• WHAT IS NEEDED
Exactly one number should make up the answer: how many lines of the listing contain the string "agent".

• MATERIAL PROVIDED
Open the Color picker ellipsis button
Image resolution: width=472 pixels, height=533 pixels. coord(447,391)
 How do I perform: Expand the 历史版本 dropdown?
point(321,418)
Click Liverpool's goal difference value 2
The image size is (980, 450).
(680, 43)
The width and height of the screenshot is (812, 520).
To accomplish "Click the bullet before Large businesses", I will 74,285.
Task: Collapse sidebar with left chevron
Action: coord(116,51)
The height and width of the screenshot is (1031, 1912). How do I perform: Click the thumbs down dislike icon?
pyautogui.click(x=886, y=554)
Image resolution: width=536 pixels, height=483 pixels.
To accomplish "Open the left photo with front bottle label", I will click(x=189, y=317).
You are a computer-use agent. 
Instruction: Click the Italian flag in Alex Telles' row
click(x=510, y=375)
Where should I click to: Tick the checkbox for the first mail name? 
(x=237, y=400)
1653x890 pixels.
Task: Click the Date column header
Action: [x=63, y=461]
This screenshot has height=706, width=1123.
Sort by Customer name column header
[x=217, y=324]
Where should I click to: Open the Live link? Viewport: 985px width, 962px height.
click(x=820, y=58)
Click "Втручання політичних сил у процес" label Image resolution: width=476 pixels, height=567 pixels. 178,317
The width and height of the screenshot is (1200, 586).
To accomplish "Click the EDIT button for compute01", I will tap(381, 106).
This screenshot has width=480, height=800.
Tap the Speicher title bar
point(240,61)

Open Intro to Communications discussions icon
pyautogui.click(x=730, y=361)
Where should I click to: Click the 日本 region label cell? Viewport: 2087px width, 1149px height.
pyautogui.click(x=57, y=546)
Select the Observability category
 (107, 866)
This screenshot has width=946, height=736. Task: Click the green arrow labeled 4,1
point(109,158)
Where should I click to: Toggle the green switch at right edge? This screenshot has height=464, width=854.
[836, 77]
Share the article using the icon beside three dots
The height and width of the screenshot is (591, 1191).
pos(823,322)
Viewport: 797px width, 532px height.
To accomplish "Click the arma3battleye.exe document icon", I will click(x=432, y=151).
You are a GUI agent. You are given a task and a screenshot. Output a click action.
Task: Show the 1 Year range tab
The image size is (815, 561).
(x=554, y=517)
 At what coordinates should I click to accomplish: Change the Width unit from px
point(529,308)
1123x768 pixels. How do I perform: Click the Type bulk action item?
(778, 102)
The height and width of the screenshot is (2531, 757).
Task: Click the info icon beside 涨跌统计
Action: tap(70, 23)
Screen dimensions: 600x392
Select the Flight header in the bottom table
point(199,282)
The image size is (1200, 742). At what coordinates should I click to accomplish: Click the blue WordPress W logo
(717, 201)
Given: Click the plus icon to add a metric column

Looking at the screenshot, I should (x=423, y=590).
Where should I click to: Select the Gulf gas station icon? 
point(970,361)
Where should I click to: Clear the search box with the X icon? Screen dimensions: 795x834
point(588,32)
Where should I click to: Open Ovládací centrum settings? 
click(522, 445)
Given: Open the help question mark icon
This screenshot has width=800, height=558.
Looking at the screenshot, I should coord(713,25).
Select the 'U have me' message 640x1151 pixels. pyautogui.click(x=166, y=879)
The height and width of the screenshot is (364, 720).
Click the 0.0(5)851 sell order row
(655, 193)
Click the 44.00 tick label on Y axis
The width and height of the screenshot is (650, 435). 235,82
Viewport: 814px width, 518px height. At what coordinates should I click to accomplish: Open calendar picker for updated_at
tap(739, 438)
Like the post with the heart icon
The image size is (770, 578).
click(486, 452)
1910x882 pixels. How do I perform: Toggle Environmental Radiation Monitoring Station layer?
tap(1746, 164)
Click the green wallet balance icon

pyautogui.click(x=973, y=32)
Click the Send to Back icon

• EXERCISE ANSWER
2